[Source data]
*** Begin section ***
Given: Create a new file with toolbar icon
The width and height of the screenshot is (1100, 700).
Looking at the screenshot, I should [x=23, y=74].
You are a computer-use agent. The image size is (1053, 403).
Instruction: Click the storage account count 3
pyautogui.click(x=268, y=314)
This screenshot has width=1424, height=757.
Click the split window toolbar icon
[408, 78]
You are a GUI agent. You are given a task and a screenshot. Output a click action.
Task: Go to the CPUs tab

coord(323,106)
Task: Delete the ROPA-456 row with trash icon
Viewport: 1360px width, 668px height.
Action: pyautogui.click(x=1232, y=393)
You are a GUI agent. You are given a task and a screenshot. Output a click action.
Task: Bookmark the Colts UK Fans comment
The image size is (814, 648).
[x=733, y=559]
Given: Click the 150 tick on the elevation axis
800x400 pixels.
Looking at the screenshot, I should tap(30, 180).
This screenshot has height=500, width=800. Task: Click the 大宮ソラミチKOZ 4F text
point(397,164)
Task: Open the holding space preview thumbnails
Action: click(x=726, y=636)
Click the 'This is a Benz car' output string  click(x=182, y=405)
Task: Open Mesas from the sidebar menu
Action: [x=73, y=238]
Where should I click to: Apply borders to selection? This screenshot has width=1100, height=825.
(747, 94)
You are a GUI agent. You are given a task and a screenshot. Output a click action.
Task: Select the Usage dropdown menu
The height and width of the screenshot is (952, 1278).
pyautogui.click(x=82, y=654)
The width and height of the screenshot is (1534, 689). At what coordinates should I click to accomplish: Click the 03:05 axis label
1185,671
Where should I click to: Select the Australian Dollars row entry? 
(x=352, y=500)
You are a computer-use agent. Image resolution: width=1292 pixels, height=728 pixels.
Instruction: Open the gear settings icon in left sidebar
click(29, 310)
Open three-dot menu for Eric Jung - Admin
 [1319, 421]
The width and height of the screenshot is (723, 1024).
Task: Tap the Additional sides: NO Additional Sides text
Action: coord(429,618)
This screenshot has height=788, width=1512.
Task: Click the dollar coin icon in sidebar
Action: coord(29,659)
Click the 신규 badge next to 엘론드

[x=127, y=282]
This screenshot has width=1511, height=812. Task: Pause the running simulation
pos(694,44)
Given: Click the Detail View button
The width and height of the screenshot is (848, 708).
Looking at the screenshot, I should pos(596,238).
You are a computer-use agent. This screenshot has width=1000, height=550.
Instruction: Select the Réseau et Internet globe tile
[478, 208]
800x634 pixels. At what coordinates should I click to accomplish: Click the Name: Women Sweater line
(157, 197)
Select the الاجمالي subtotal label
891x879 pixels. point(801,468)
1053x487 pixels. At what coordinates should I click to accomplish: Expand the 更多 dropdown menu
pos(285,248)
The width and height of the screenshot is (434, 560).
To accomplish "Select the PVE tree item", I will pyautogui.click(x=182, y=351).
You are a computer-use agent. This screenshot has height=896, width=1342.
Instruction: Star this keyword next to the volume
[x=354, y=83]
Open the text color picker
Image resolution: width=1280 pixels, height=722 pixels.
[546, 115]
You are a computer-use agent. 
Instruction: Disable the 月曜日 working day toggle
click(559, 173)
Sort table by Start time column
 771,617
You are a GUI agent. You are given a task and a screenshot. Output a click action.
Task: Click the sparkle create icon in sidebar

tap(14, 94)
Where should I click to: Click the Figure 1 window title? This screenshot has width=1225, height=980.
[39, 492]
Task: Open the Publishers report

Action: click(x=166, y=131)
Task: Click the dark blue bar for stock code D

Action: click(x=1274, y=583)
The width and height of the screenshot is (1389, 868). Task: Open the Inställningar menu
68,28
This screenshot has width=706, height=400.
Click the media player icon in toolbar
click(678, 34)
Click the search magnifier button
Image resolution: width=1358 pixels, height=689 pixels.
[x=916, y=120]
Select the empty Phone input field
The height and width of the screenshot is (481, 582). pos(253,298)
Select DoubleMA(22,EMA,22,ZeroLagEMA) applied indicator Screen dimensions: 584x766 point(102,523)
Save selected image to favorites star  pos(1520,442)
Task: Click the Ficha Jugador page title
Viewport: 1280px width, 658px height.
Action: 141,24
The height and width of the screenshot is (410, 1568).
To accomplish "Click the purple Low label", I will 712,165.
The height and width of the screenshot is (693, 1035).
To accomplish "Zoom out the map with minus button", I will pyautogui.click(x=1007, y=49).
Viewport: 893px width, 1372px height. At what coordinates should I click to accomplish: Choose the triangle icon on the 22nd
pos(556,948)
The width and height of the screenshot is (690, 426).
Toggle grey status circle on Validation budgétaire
*** End section ***
:: Task to carry out ::
Provide an exact transcript of the lines from the one that holds "Instruction: Star this" through the final line of the data above.

:: Task solution ::
Instruction: Star this keyword next to the volume
[x=354, y=83]
Open the text color picker
Image resolution: width=1280 pixels, height=722 pixels.
[546, 115]
You are a computer-use agent. 
Instruction: Disable the 月曜日 working day toggle
click(559, 173)
Sort table by Start time column
 771,617
You are a GUI agent. You are given a task and a screenshot. Output a click action.
Task: Click the sparkle create icon in sidebar

tap(14, 94)
Where should I click to: Click the Figure 1 window title? This screenshot has width=1225, height=980.
[39, 492]
Task: Open the Publishers report

Action: click(x=166, y=131)
Task: Click the dark blue bar for stock code D

Action: click(x=1274, y=583)
The width and height of the screenshot is (1389, 868). Task: Open the Inställningar menu
68,28
This screenshot has width=706, height=400.
Click the media player icon in toolbar
click(678, 34)
Click the search magnifier button
Image resolution: width=1358 pixels, height=689 pixels.
[x=916, y=120]
Select the empty Phone input field
The height and width of the screenshot is (481, 582). pos(253,298)
Select DoubleMA(22,EMA,22,ZeroLagEMA) applied indicator Screen dimensions: 584x766 point(102,523)
Save selected image to favorites star  pos(1520,442)
Task: Click the Ficha Jugador page title
Viewport: 1280px width, 658px height.
Action: 141,24
The height and width of the screenshot is (410, 1568).
To accomplish "Click the purple Low label", I will 712,165.
The height and width of the screenshot is (693, 1035).
To accomplish "Zoom out the map with minus button", I will pyautogui.click(x=1007, y=49).
Viewport: 893px width, 1372px height. At what coordinates should I click to accomplish: Choose the triangle icon on the 22nd
pos(556,948)
The width and height of the screenshot is (690, 426).
Toggle grey status circle on Validation budgétaire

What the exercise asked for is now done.